Kommt noch ein neuer Spieler? So plant Erzgebirge Aue am Deadline Day
Aue - Während andernorts am Deadline Day noch geschäftiges Treiben herrscht, Spieler abgegeben oder aufgenommen werden, heißt es im Lößnitztal: Still ruht der See. Erzgebirge Aue hat auf der Zielgeraden keine Neuzugänge in der Pipeline.
Dies bestätigte Pressesprecher Lars Töffling (56) auf TAG24-Nachfrage. Doch was nicht ist, kann noch werden. Möglich macht es die Tatsache, dass im Gegensatz zum Wintertransferfenster auch nach Transferschluss am Dienstag noch vereinslose Spieler unter Vertrag genommen werden können.

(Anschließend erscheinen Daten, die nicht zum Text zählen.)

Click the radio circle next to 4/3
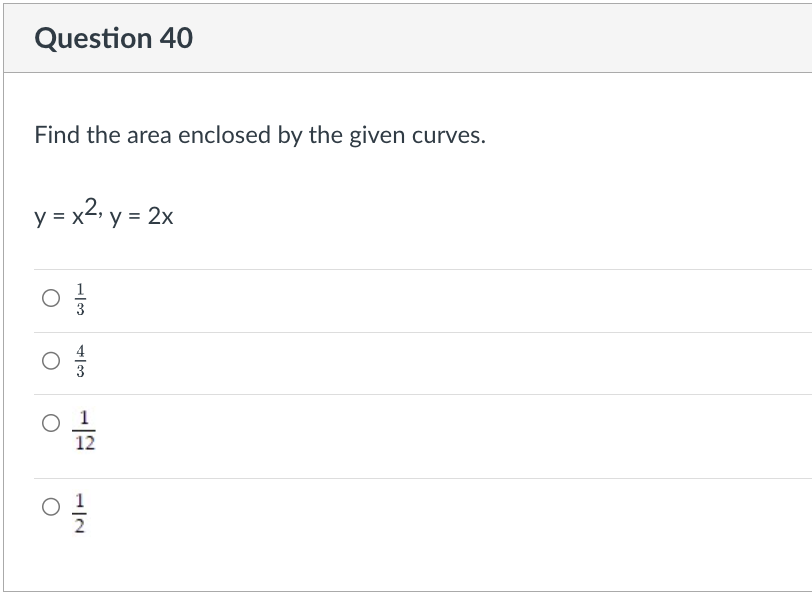The width and height of the screenshot is (812, 592). point(50,361)
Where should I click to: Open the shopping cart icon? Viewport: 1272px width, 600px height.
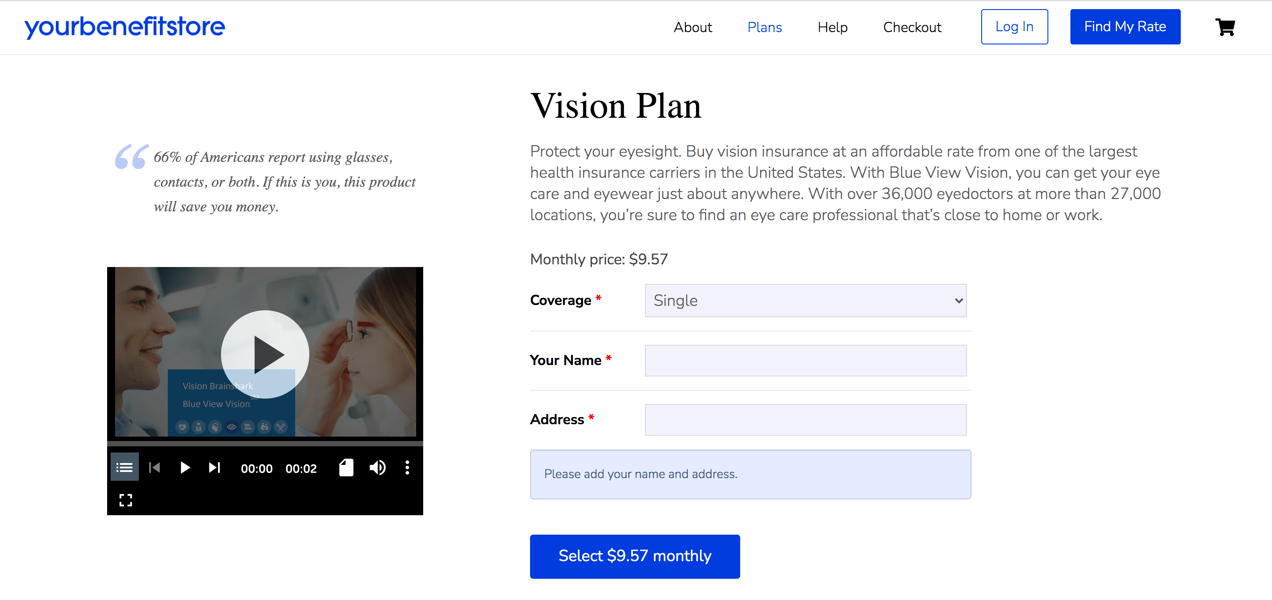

"Ob wir jetzt noch mal die Schatulle aufmachen und irgendwelche Spieler herzaubern, da sollten wir alle nicht in Panik verfallen, sondern ganz ruhig bleiben, denn wir haben eine sehr gute Grundlage gelegt", hatte Cheftrainer Khvicha Shubitidze (52), letzten Freitag zur Pressekonferenz auf weitere Verstärkungen angesprochen, erklärt.
Bedarf hatte der Veilchen-Coach zuvor immer wieder in der Defensive angemeldet, wo Aue Körpergröße fehlte.
Diese Baustelle wurde mit dem Transfer des 26-jährigen Tschechen Daniel Fisl behoben. Der 1,91 Meter große, variable Defensivspieler ist der vorerst letzte von insgesamt 17 externen Sommerneuzugängen gewesen.
23 Abgänge beim FC Erzgebirge Aue
Dem gegenüber stehen 23 Abgänge. Zuletzt fand in Eric Uhlmann (23) das nächste Ex-Veilchen einen neuen Verein. Der defensive Mittelfeldspieler schloss sich am Montag dem Drittliga-Mitabsteiger 1860 München aus der Regionalliga Bayern an und trifft dort auf den letztjährigen Teamkollegen Moritz Seiffert (25).
In die Regionalliga Nordost und damit zur unmittelbaren Konkurrenz waren zuvor Ricky Bornschein (26, Lok Leipzig), Jamilu Collins (32, Tasmania Berlin) sowie Anthony Barylla (29, VSG Altglienicke) gewechselt.
Ohne Verein ist bis Dienstag nur noch Mittelfeldspieler Marvin Stefaniak (31) gewesen.